What you need to produce is the complete listing, repeated exactly.

Extracted information:
-=-=-

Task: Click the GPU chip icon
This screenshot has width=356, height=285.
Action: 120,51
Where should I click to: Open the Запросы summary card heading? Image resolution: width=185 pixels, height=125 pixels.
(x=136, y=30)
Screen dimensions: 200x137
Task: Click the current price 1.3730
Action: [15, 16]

-=-=-

Task solution:
Task: Click the GPU chip icon
This screenshot has width=356, height=285.
Action: 120,51
Where should I click to: Open the Запросы summary card heading? Image resolution: width=185 pixels, height=125 pixels.
(x=136, y=30)
Screen dimensions: 200x137
Task: Click the current price 1.3730
Action: [15, 16]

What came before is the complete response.